OpenAMP Base Hardware Configurations
This document describes the base set of hardware required for OpenAMP to operate successfully as presented in Xilinx Vitis OpenAMP and libmetal template examples.
Table of Contents
Introduction
This document describes the base set of hardware required for OpenAMP to operate successfully as presented in Xilinx Vitis OpenAMP and libmetal template examples. It covers configurations for the RPU memory, shared memory for both the APU and RPU, generic interrupt controllers (GIC) and the inter-processor interconnect (IPI) interrupts. There are several examples of using Vitis, PetaLinux and OpenAMP, however this is not a tutorial for these tools. The reader is encouraged to refer to Xilinx user guides listed in the Related Links.
OpenAMP on Xilinx SoCs
Xilinx SoC products combine a set of heterogeneous hardware designs into one powerful and flexible platform that includes Arm Cortex-Ax, Cortex-R5 and Xilinx MicroBlaze processors. The OpenAMP project enables a distributed software architecture across this asymmetric multiprocessing platform (AMP).
There are two components of the OpenAMP framework:
Life Cycle Management (LCM) : enables a master processor to load, start and stop a firmware on a remote processor.
Inter-Processor Communication (IPC): interrupts, shared memory and message passing between the master and the remote processor.
Both the LCM and the IPC in the demos are using the remoteproc and the rpmsg drivers in the Linux kernel. Xilinx SoCs based systems should provide access to a specific set of hardware resources in order to use the OpenAMP framework. Depending on the OpenAMP or libmetal demo this includes:
Processing cores; need at least two:
application processing unit (APU)
real-time processing unit (RPU) for Versal and ZynqMP
Memory for the processing system (PS): APU (master), RPU (remote) and shared memory:
DDR
Tightly-coupled memory (TCM)
On-chip memory (OCM)
Interrupts:
APU GIC interrupts
RPU GIC interrupts
IPI interrupts
The next section tries to generalize each hardware component as it is used in the OpenAMP, followed by specific example of configuring some demos with the default values and another section showing how to change the defaults.

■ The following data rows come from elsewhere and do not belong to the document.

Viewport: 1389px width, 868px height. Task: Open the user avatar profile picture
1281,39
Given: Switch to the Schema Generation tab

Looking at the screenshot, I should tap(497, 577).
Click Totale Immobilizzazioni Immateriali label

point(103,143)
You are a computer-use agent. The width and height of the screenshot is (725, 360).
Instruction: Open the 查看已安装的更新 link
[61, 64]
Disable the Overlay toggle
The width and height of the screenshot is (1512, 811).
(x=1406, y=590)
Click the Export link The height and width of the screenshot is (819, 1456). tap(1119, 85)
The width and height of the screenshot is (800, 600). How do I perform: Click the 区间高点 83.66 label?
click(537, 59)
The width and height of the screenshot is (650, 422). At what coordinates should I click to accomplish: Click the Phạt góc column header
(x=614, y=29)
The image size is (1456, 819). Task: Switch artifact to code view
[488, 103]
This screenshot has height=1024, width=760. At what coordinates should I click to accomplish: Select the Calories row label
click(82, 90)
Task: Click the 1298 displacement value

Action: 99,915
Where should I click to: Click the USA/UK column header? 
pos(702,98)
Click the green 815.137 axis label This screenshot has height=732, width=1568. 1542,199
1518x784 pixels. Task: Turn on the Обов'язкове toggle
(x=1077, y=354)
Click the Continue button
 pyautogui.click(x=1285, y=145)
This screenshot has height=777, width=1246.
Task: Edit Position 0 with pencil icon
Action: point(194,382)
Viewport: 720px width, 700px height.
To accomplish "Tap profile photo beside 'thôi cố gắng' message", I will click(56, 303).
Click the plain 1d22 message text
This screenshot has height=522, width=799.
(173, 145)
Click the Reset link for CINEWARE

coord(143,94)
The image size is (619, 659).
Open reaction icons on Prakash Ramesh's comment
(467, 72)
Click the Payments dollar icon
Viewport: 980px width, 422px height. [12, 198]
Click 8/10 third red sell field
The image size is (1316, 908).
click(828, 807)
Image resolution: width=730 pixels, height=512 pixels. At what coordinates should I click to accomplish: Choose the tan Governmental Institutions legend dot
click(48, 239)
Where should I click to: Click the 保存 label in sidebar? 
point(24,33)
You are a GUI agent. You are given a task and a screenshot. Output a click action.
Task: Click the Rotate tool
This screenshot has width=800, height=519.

Zynq UltraScale+ MPSoC and Versal
LCM: Memory for RPU Firmware
Most demos use the DDR or the Tightly Coupled Memory (TCM) for RPU firmware text and data depending on the linker script (e.g.: linker_remote.ld) while the stack, heap and the interrupt vector table are in the TCM. The RPU is configured to enable the TCM interfaces from reset with base address 0 for TCMA. The Linux remoteproc driver on the APU will preload the TCMA with the boot code while the RPU is halted. When the halt is removed the RPU starts fetching instructions from the reset vector address in the normal way. The RPU's firmware .vectors section is loaded into TCMA at address 0 (see linker script). It starts with a set of branch instructions called _vector_table and a few code blocks labeled _boot, init and a function Init_MPU(). When the remoteproc driver requests RPU start the execution begins at address 0 in TCMA with a jump to _boot which calls Init_MPU(). All this is fetched from and executed in the TCMA. At the end the _boot jumps to _startup which could be in the DDR. The _startup prepares the "C runtime" and calls main().
Firmware load memory | ZynqMP / Versal |
---|---|
RPU | 0x3ED0_0000, see linker script |
APU kernel DT | 0x3ED0_0000, see rproc_0_reserved in the Linux Device Tree |
APU app | not used |
IPC: Shared Memory
The OpenAMP demos have a .resource_table ELF section as in this example linker_remote.ld. It has list of system resources required by the Linux remoteproc, e.g.: virtIO device data used by rpmsg, see rsc_table.h and rsc_table.c.
The default location for shared memory is the DDR.
SHM_BASE_ADDR | ZynqMP / Versal |
---|---|
RPU | E.g. 0x3ED8_0000, see metal_dev_table, SHARED_MEM_PA, SHARED_MEM_SIZE, SHARED_BUF_OFFSET |
APU kernel DT | E.g. 0x3ED8_0000, see reserved-memory nodes in the Linux Device Tree |
APU app: libmetal_amp_demo | UIO nodes names for zynqMP: SHM_DEV_NAME "3ed80000.shm"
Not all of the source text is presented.